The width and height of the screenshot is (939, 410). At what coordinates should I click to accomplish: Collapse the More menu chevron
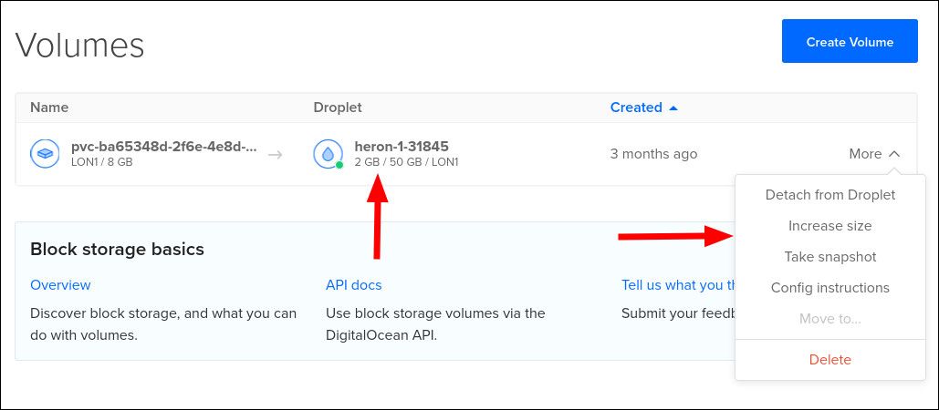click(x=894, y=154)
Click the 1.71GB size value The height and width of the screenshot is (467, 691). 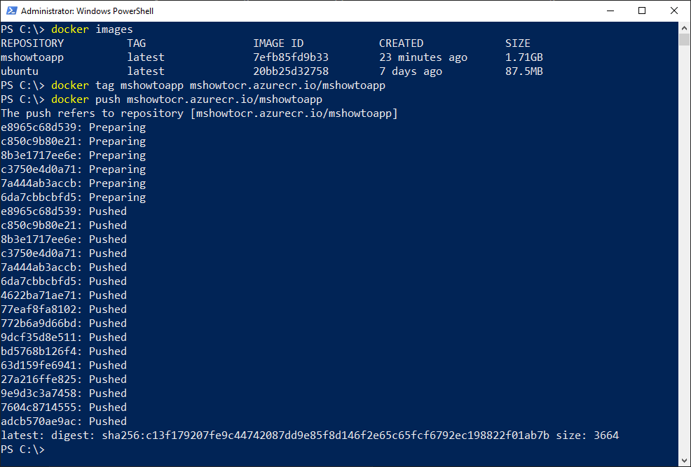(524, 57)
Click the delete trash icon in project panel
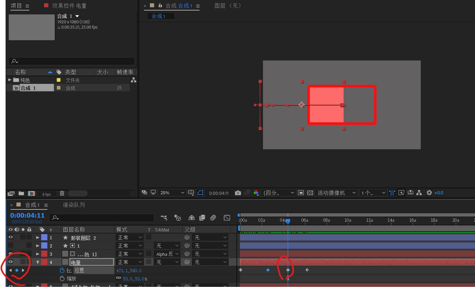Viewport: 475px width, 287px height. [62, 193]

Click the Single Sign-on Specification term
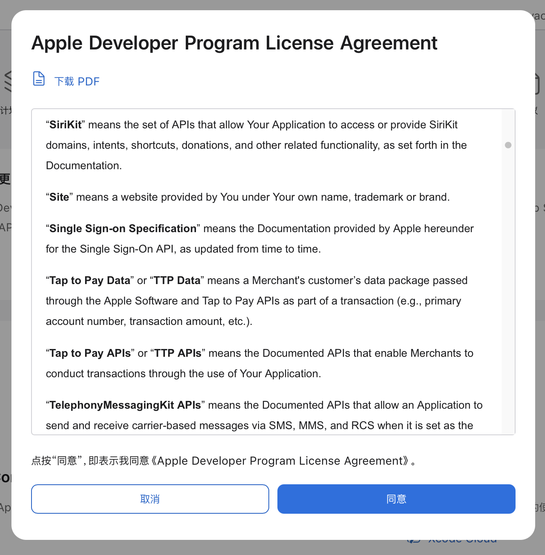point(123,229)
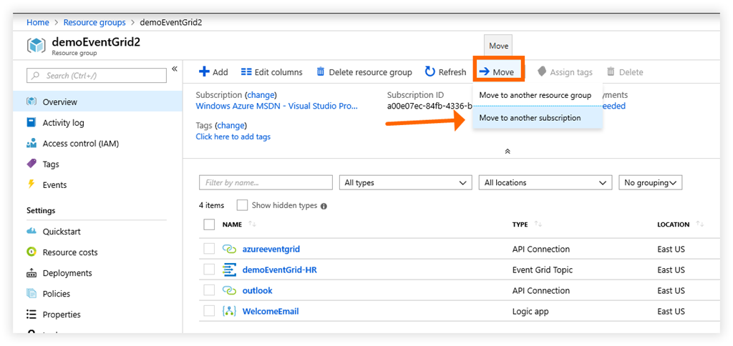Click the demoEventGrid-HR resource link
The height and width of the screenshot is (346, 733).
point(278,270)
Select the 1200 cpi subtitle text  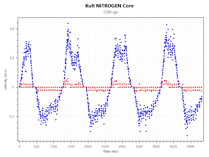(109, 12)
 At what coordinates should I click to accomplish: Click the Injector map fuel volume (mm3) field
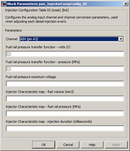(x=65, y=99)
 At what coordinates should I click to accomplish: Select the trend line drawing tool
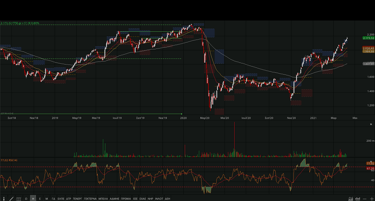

# EXERCISE:
Return exactly the line containing "At what coordinates should I click to accomplish: Click" and every line after it, up to and including the final line of the entries above. Pictures stay out.

# SOLUTION FOR THIS TASK:
 At what coordinates should I click to accomplish: Click the Injector map fuel volume (mm3) field
(x=65, y=99)
 At what coordinates should I click to accomplish: Select the trend line drawing tool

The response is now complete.